──────── EXTRACTED RECORDS

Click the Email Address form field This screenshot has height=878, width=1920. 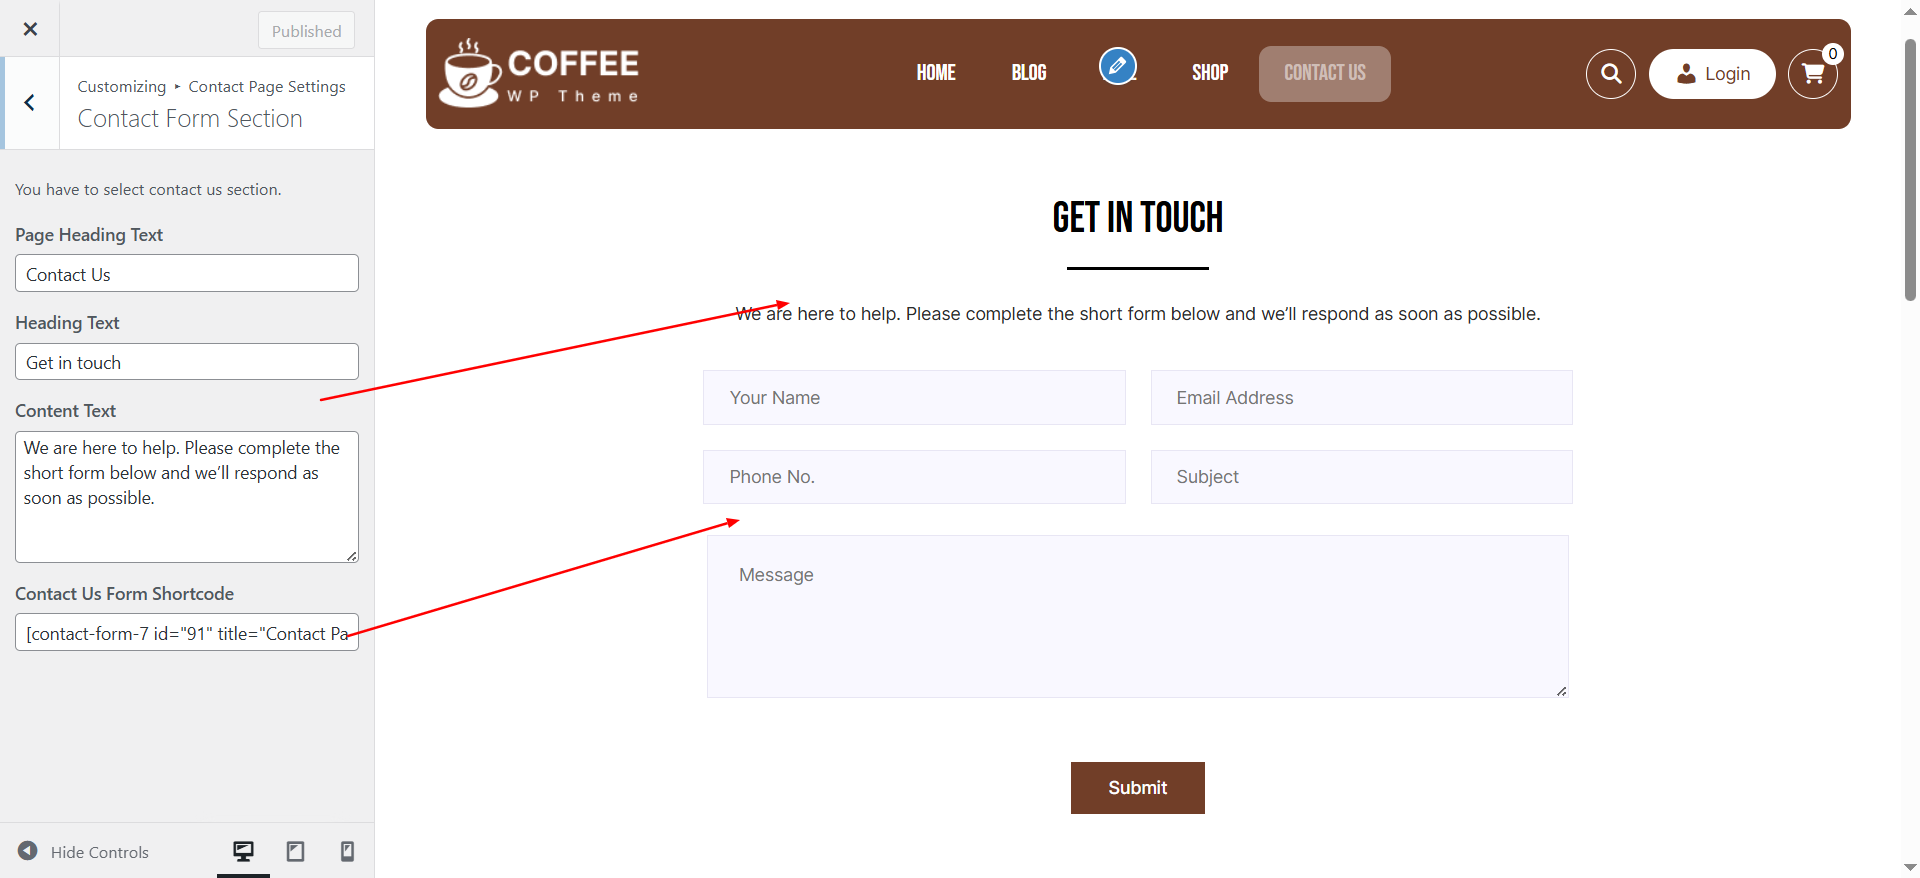1361,398
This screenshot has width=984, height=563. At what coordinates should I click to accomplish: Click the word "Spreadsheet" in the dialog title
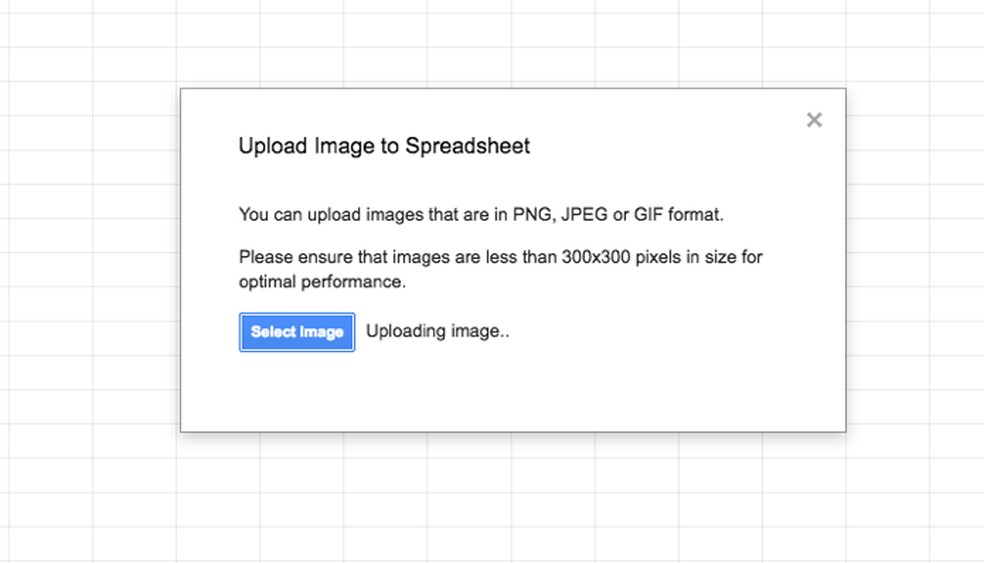tap(467, 146)
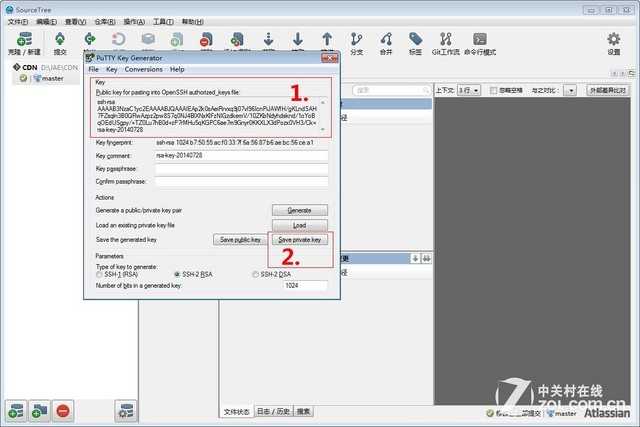Screen dimensions: 640x427
Task: Select the SSH-2 RSA key type
Action: point(178,274)
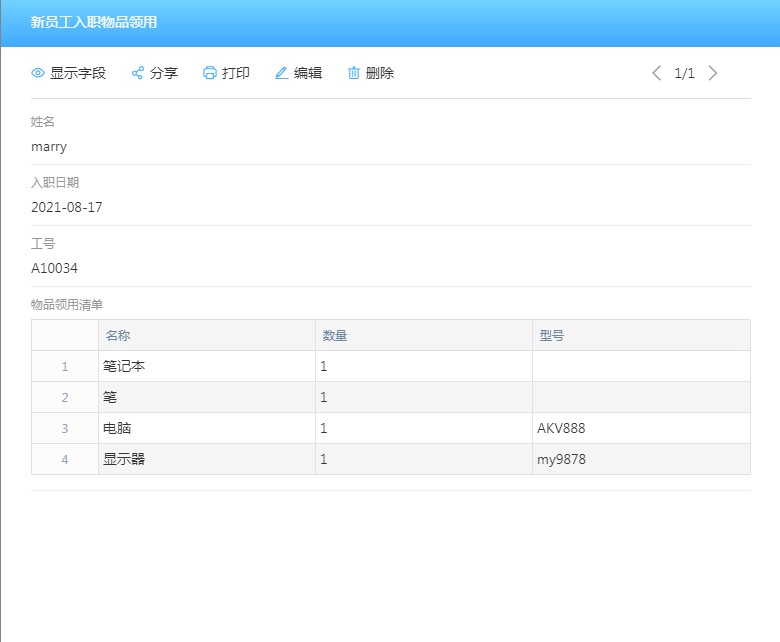Go to next record with right chevron
Image resolution: width=780 pixels, height=642 pixels.
(713, 73)
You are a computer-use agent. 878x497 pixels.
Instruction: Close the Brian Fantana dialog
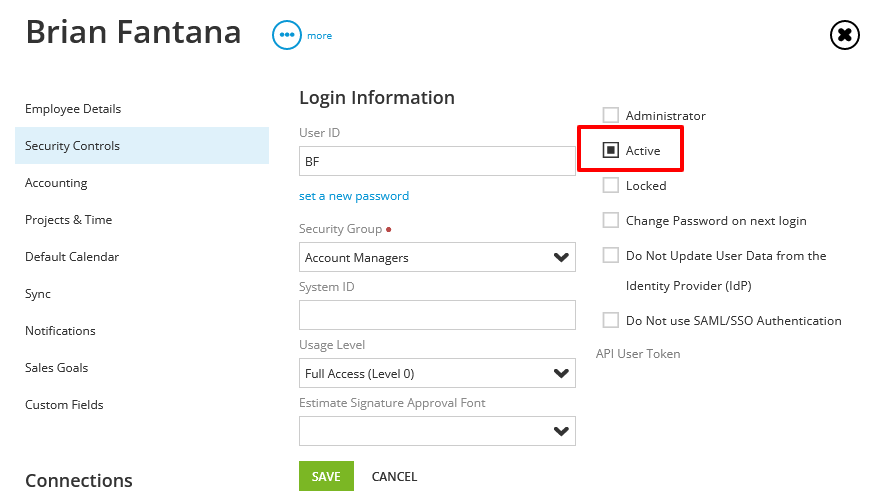pyautogui.click(x=844, y=35)
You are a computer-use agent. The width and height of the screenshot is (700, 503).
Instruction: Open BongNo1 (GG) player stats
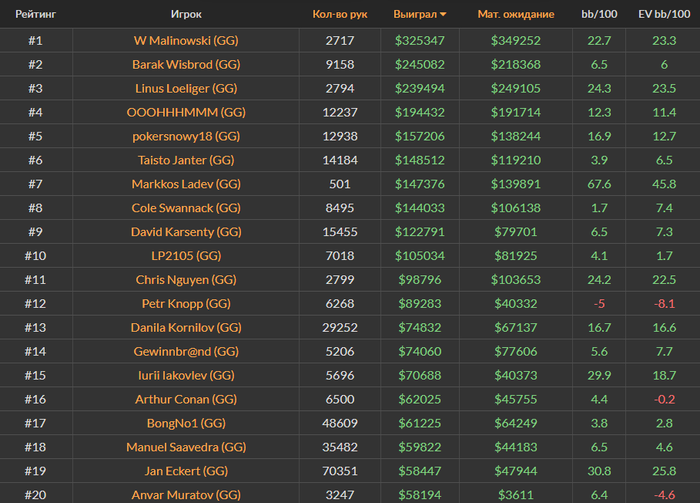[x=187, y=423]
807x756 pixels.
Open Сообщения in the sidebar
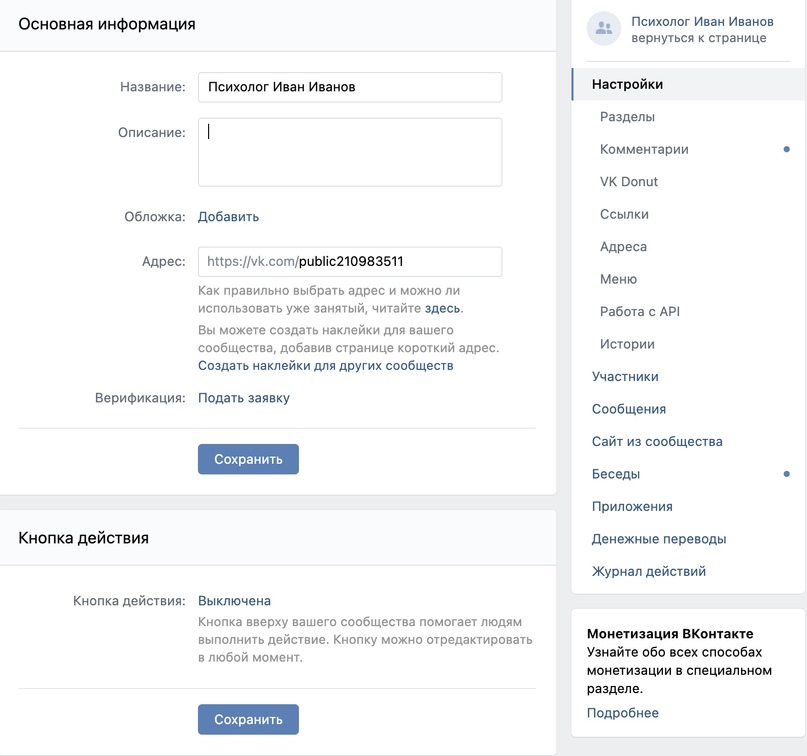(628, 409)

────────────────

> **TASK TO CARRY OUT**:
Quote exactly, and nothing besides, the lines from the one with "Instruction: Close the Brian Fantana dialog" through the end of the records above; include both ends and omit the pictures.

> **RESPONSE**:
Instruction: Close the Brian Fantana dialog
pyautogui.click(x=844, y=35)
You are a computer-use agent. The width and height of the screenshot is (700, 503).
Instruction: Open BongNo1 (GG) player stats
[x=187, y=423]
807x756 pixels.
Open Сообщения in the sidebar
(628, 409)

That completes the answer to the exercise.